Pressing the urinary bladder two to three times daily for the first week, and one to two times in the following weeks, until spontaneous bladder voiding returns. At the appropriate experimental time points after the procedure, place the adult rat into an open-field experiment, and examine the animal's locomotion for four minutes. Using the table, assign a value of 1 for yes'and 0 for no'for each behavior category, and sum the total value to give a final unilateral hemisection stepping score of 0-8.
For gate coupling analysis, record the experimental animal walking on a narrow runway device, and assign a score of 0 for no'1 for regular'and/or clumsy'and 2 for normal'for each coupling category. For contact placing assessment, hold the animal in a vertical position, so that both of the hind limbs are available for the placing response, and brush the dorsal surface of one hind limb lightly forward toward the edge of a surface. Observe the foot placement onto the surface, and assign a hind limb contact placing score of 0 for no placement'and 1 for placement'For grid-walking evaluation, place the rat on an elevated thirty six by thirty eight centimeter plastic-coated wire-mesh grid with 3 cm squared openings, and video record the rat walking freely across the platform for 30 steps to allow quantification of the number of foot missteps for each limb to determine the severity of the motor deficit.
Amino fluorescent staining of a cross-section at the injury epicenter shows a complete loss of the right hemichord. And the preservation of the left hemichord contralateral to the injury. Scores of the individual gate assessment measures can be analyzed separately, or they can be combined into a composite combined behavior after hemisection score.
In the first three days post-injury, rats lose the ability to step, with step-like movements beginning to reappear on the ipsilesional side at 7 10 days after injury. And with most steps being dorsal steps. By 28 days after the T-9 hemisection, the rats can take plantar steps with virtually normal coordination.

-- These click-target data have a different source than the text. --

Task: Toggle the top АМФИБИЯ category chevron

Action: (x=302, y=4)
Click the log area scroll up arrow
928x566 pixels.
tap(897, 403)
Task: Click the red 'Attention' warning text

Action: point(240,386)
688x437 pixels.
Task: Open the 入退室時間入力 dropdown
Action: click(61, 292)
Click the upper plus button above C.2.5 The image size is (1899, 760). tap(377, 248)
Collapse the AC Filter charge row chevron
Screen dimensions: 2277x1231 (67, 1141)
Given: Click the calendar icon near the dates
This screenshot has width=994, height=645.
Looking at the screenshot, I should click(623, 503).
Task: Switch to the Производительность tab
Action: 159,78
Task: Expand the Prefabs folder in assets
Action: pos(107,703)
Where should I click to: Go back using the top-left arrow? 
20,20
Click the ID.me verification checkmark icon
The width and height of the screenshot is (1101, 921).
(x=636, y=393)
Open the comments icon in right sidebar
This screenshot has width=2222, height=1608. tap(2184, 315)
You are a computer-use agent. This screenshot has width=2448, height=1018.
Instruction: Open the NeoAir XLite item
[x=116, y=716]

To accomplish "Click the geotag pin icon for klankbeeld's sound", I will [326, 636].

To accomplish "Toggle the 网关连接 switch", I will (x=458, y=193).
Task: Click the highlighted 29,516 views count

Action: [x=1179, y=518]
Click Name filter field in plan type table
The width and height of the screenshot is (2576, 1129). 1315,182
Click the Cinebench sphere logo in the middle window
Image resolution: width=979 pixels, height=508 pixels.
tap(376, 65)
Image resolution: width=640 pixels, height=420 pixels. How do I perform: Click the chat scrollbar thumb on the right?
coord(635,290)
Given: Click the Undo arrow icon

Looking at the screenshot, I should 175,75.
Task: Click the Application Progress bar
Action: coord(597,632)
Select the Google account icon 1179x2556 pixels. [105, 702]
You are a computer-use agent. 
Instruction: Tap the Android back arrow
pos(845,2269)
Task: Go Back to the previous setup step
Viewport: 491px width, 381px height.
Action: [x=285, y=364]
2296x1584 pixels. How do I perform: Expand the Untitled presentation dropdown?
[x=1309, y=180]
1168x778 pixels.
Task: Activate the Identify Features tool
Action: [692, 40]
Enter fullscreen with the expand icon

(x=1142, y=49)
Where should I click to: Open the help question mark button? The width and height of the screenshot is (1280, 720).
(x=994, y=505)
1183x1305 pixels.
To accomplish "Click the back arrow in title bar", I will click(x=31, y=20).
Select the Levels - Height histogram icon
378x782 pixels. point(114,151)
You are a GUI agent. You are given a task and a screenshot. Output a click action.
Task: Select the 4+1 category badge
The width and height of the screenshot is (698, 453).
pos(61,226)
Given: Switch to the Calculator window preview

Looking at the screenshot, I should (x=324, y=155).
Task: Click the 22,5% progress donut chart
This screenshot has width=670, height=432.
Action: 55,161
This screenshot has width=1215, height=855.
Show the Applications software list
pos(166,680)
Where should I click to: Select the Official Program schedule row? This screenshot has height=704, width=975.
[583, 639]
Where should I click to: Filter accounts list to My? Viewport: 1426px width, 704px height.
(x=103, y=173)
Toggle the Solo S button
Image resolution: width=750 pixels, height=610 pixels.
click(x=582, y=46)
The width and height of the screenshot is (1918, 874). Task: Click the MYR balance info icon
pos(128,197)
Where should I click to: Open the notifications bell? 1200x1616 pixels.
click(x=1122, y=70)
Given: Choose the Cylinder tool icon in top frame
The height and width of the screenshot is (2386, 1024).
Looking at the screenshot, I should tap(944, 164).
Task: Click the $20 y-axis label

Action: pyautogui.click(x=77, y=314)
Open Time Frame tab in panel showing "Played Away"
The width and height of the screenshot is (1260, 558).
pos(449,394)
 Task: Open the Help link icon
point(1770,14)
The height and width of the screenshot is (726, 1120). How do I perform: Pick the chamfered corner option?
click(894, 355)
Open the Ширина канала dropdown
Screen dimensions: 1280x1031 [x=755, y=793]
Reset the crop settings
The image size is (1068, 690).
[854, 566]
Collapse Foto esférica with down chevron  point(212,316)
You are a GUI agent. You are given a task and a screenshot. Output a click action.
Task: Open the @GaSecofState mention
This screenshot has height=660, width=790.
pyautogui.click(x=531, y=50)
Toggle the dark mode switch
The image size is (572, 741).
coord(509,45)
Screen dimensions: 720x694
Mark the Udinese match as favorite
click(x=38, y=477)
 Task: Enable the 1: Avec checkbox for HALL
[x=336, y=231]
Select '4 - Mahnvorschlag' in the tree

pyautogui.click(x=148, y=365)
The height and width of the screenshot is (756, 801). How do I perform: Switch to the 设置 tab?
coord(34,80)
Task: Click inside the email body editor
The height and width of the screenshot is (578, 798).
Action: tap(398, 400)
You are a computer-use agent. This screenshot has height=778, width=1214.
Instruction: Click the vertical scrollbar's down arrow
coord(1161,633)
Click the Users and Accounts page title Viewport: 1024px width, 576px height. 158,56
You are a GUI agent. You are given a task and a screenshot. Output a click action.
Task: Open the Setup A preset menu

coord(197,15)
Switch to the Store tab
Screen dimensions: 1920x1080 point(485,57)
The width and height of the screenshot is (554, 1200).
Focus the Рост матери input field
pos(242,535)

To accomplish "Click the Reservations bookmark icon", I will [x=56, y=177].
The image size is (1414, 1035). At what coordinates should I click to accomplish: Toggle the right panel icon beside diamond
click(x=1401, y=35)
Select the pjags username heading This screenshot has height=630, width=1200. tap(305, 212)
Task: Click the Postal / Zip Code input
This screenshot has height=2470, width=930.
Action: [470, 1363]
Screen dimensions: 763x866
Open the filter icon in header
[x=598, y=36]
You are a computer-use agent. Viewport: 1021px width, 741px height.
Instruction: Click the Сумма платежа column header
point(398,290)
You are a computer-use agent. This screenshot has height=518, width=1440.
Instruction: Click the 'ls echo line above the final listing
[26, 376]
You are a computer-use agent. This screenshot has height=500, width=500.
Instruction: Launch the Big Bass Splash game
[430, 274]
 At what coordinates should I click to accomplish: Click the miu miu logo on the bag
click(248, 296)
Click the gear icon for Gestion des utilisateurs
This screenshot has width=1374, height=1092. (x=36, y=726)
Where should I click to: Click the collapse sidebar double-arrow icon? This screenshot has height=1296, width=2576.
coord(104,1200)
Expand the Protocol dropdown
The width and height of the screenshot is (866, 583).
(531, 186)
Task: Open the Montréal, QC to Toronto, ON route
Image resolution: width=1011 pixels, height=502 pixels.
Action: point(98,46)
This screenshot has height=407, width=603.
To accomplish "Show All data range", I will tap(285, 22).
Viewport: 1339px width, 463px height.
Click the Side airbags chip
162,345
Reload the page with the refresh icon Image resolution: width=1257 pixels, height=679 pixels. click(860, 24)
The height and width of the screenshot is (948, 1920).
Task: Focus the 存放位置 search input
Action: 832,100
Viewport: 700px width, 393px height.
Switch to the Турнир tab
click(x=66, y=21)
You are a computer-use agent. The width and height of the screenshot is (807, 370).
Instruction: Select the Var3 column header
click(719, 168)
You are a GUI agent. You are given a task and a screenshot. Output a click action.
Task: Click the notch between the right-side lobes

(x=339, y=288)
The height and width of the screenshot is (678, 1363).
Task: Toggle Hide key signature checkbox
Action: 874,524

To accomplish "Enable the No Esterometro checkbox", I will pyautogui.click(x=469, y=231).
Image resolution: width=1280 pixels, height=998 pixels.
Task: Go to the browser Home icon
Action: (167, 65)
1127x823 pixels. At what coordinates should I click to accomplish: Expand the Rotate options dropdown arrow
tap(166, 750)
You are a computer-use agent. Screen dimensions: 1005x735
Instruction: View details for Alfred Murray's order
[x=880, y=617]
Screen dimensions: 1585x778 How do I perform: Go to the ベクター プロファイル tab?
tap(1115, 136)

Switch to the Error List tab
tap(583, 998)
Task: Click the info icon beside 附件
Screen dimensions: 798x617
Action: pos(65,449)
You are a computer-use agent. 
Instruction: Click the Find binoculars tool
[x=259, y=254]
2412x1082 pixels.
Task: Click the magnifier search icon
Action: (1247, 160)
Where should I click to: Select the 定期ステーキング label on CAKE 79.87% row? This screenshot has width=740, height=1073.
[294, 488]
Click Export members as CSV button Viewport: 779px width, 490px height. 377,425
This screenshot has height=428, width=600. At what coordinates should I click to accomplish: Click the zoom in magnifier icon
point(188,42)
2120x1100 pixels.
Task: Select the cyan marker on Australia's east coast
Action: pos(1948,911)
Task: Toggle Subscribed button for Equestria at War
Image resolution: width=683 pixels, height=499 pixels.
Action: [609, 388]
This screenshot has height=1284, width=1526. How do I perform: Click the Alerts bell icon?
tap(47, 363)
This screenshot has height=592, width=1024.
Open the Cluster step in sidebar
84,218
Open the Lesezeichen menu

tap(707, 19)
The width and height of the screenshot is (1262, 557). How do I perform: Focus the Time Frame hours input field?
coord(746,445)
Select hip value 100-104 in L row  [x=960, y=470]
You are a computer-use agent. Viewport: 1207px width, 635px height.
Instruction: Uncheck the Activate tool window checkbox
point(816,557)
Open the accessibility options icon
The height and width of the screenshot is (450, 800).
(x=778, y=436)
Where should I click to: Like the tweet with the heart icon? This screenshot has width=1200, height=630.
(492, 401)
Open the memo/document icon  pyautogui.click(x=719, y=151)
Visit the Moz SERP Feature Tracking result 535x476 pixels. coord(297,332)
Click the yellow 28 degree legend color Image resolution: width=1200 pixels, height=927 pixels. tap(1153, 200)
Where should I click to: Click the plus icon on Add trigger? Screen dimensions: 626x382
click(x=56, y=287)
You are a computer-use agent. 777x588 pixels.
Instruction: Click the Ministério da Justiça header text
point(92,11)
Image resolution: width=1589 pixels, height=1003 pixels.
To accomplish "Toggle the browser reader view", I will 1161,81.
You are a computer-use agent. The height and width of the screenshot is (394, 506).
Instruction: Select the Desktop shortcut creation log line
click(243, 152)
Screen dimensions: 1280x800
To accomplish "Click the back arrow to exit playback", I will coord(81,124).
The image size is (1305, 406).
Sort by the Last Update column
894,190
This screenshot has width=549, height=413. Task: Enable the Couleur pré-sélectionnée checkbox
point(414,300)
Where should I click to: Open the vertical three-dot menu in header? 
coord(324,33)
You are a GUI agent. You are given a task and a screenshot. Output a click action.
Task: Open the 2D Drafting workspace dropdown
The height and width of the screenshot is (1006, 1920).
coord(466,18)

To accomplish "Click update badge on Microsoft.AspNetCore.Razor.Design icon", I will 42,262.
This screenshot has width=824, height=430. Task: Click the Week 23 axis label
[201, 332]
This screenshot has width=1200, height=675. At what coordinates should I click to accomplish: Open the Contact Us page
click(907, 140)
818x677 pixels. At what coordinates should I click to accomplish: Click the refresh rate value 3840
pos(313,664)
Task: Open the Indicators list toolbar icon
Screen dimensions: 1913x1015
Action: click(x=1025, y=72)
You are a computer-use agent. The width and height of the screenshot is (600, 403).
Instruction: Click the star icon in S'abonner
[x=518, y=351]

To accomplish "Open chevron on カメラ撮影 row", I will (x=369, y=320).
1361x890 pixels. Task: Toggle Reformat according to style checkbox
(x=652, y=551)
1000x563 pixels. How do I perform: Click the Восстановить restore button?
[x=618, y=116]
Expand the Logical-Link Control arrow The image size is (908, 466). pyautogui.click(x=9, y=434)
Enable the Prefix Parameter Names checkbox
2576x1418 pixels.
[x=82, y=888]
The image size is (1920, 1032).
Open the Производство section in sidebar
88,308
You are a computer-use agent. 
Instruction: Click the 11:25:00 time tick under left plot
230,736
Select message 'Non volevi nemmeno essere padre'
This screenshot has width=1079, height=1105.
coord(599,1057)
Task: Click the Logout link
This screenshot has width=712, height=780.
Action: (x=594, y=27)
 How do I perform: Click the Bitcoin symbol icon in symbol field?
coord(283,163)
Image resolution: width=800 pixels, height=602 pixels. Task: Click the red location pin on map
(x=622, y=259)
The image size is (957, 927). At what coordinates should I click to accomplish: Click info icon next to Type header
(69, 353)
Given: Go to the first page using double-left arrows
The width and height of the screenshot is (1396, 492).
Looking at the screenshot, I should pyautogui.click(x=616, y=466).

By comparison, the contralesional hind limb is less interrupted with the unilateral hemisection score dropping within the first five days after the injury, and returning to baseline by day 10, post-injury. For the total gate coupling test, both the stability and adaptability of the coordination after hemisection, are markedly reduced during the first five days after injury. The contact placing and grid-walking of the ipsilateral hind limb are also affected, usually recovering when the animal begins to take plantar steps.
It can be difficult to produce a clean-cut injury. Placing a needle in the middle can be a helpful guideline for insuring a complete separation of the tissue.